Stacks and Postfix notation

Next: Your first definition, Previous: Introducing the Text Interpreter, Up: Introduction

4.2 Stacks, postfix notation and parameter passing

In procedural programming languages (like C and Pascal), the building-block of programs is the function or procedure. These functions or procedures are called with explicit parameters. For example, in C we might write:

     total = total + new_volume(length,height,depth);

where new_volume is a function-call to another piece of code, and total, length, height and depth are all variables. length, height and depth are parameters to the function-call.

In Forth, the equivalent of the function or procedure is the definition and parameters are implicitly passed between definitions using a shared stack that is visible to the programmer. Although Forth does support variables, the existence of the stack means that they are used far less often than in most other programming languages. When the text interpreter encounters a number, it will place (push) it on the stack. There are several stacks (the actual number is implementation-dependent ...) and the particular stack used for any operation is implied unambiguously by the operation being performed. The stack used for all integer operations is called the data stack and, since this is the stack used most commonly, references to “the data stack” are often abbreviated to “the stack”.

The stacks have a last-in, first-out (LIFO) organisation. If you type:

     1 2 3<RET>  ok

Then this instructs the text interpreter to placed three numbers on the (data) stack. An analogy for the behaviour of the stack is to take a pack of playing cards and deal out the ace (1), 2 and 3 into a pile on the table. The 3 was the last card onto the pile (“last-in”) and if you take a card off the pile then, unless you're prepared to fiddle a bit, the card that you take off will be the 3 (“first-out”). The number that will be first-out of the stack is called the top of stack, which is often abbreviated to TOS.

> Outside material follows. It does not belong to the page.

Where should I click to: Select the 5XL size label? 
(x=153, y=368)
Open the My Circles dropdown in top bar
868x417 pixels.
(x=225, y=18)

To understand how parameters are passed in Forth, consider the behaviour of the definition + (pronounced “plus”). You will not be surprised to learn that this definition performs addition. More precisely, it adds two number together and produces a result. Where does it get the two numbers from? It takes the top two numbers off the stack. Where does it place the result? On the stack. You can act-out the behaviour of + with your playing cards like this:

Pick up two cards from the stack on the table
Stare at them intently and ask yourself “what is the sum of these two numbers”
Decide that the answer is 5
Shuffle the two cards back into the pack and find a 5
Put a 5 on the remaining ace that's on the table.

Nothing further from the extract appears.